Las cejas de Caius se alzaron en un arco negro y pronunciado. Hubiérase dicho que era la misma encarnación de la sorpresa.
– ¿Acaso no es verdad? -preguntó inquieto.
– Pero si todos…
Blastus no les dejó que sumaran las preguntas. Con un gesto brusco, se volvió hacia mí y dijo:
– Hijo, ha llegado el momento de tu marcha.
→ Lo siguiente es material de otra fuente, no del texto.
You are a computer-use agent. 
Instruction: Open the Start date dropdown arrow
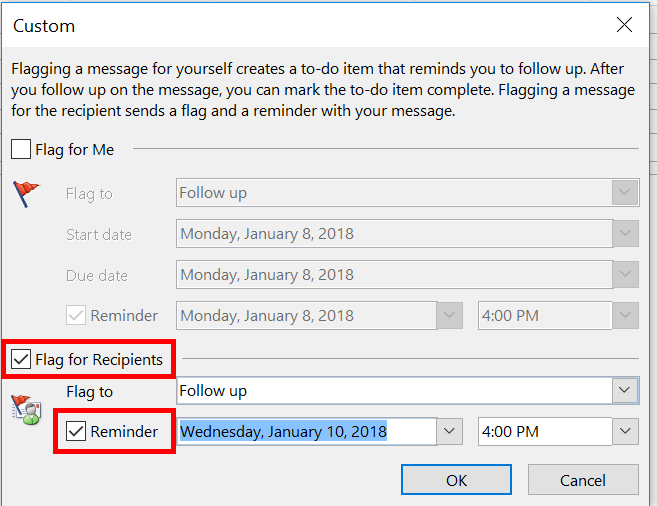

Durate, et vosmet rebus servate secundis… Aguantad y reservaos para tiempos favorables, escribió el gran Virgilio. Pocos consejos se me ocurren más dignos de ser seguidos en tiempos de dificultad. Porque en nuestra debilidad -somos los únicos seres que alientan de toda la creación que carecen de garras, de picos o de zarpas- no nos es dado vencer todas las contrariedades y mucho menos hacerlo recurriendo a la fuerza bruta. Sin embargo, esa circunstancia no debería desanimarnos ni sumirnos en la tristeza. Cuando la desgracia o la simple dificultad penetra en nuestra vida y nos vemos incapaces de conjurarla, en momentos así, debemos resistir, aferrarnos con uñas y dientes a nuestro deber y a nuestras convicciones, mantener la cabeza fuera del agua para -cuando la Providencia lo considere adecuado- poder disfrutar de tiempos más favorables. Es cierto que no pocos caen en esa resistencia. No lo es menos que los que resisten garantizan que nada habrá sido en vano. Ni siquiera el haber aguantado contra toda esperanza.